The SAMPL7 physical property challenge
The measurements are being generated in partnership with GlaxoSmithKline. The logD challenge will focus on an octanol-water log D prediction set, with pKa’s possibly made available. The prediction set will contain around 50 molecules, with focus on fragment-like compounds, matched molecular pairs, large dynamic range, and functional group diversity.
We are looking into future physical property challenges that include aqueous partition coefficients for a range of water-solvent systems including octanol, heptane, cyclohexane and possibly non-aqueous pairs such as cyclohexane/methanol and heptane/acetonitrile. We are working with GSK on logD and potentially pKa measurement on a diverse molecule set for partitioning into multiple solvents, and this same set will likely be revisited for several challenges, with SAMPL7 focusing on logD into a nonpolar solvent, potentially given pKa values.
SAMPL8 plans (late 2019 through Aug. 2020)
- NanoLuc binding challenge, Fall 2019
- HSA binding challenge, Winter 2020
- Physical properties challenge, Spring 2020, likely revisiting the same compound set as the logD challenge but including for more polar solvents such as octanol (and perhaps withholding pKa).

■ **Given entries**
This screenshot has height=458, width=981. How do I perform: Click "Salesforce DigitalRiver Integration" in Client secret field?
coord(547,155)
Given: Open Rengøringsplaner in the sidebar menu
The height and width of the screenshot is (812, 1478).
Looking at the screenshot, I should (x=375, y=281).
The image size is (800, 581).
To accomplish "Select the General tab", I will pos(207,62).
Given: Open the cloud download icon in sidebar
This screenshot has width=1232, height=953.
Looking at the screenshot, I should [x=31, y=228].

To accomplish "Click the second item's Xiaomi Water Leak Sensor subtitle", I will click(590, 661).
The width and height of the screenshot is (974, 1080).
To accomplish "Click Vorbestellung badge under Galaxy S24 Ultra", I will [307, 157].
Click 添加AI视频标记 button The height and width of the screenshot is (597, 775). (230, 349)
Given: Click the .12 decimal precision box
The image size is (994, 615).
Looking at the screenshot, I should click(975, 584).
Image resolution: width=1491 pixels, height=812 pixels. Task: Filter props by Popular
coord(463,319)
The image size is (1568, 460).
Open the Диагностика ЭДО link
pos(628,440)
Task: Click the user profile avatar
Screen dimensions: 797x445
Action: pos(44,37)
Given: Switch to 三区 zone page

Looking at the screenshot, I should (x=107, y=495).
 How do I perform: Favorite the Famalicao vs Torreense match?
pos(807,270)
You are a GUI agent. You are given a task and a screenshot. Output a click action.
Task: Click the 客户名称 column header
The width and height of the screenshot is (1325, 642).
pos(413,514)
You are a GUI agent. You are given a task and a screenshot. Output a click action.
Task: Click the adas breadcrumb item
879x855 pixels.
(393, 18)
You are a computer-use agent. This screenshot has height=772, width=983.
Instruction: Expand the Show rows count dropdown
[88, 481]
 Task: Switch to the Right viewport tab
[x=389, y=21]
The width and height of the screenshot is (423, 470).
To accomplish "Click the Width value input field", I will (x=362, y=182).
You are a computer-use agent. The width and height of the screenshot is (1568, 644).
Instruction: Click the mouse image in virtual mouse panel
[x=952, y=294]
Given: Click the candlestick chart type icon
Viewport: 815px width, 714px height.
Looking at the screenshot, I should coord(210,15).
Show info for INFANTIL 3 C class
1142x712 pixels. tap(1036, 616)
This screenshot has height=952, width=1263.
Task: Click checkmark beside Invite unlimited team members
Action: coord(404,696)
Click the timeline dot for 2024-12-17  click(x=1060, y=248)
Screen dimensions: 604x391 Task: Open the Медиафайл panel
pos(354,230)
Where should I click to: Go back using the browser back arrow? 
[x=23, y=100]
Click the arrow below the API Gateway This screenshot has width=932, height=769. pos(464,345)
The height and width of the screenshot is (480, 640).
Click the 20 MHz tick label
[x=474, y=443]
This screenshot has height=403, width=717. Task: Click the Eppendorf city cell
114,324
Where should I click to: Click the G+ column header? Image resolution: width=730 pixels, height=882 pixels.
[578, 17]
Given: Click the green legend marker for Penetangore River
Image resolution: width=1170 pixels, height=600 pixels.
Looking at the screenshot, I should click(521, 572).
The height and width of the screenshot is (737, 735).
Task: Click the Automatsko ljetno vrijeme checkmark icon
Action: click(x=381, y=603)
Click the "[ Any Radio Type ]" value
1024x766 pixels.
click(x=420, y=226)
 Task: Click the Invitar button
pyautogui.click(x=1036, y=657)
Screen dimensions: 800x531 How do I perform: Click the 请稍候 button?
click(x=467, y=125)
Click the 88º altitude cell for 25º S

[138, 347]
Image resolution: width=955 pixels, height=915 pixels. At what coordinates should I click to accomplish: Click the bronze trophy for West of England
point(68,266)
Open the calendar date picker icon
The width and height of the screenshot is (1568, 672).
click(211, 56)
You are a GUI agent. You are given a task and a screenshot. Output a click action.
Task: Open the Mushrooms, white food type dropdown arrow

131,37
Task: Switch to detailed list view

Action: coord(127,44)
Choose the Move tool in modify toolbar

■ **Exercise requirements**
a - Answer these questions from the SAMPL challenge passage:
(i) Which company is partnering in generating the measurements?
(ii) About how many molecules will the logD prediction set contain?
(iii) In which season is the HSA binding challenge planned?
b - Carry on the SAMPL challenge passage from its last line.

■ **Answers to the exercise**
a -
(i) GlaxoSmithKline (GSK)
(ii) Around 50
(iii) Winter 2020

b -
- Host-guest challenges, prior to Summer 2020
The SAMPL8 HSA challenge
The HSA series of challenges will focus on predicting binding affinities and binding sites of compounds binding to human serum albumin. HSA is known have ligands which bind in a variety of binding sites with significant affinity. Small soluble molecules resembling drug fragments are highly likely to bind to HSA (>= 90% of such fragments with Kd tighter than ~480 uM). Collaborating with the National Center for Advancing Translational Sciences (NCATS) opens up the possibility for multiple different assays to be performed, each providing different kinds of binding information. For example, thermofluor assays, microscale thermophoresis, fluorescence competition assays and tryptophan fluorescence quenching are all currently being considered.
Wild-type HSA has more than 7 binding sites. Two binding sites, Sudlow Site I and Sudlow Site II are known major drug binding sites. We plan to focus on predicting binding to Sudlow Site I and II in this challenge. Challenge participants may be asked to predict the binding site of each ligand and what the affinities are. Ligands would be fragment-like or drug-like molecules.
The NanoLuc challenges
We are collaborating with the National Center for Advancing Translational Sciences (NCATS), to use standard assays to measure binding affinities of large compound libraries to an engineered form of luciferase known as NanoLuc. This data will be divided into sets of similar ligand complexities for sequential blind challenges. NanoLuc can also be expressed in E. coli, so future challenges will potentially involve mutated forms.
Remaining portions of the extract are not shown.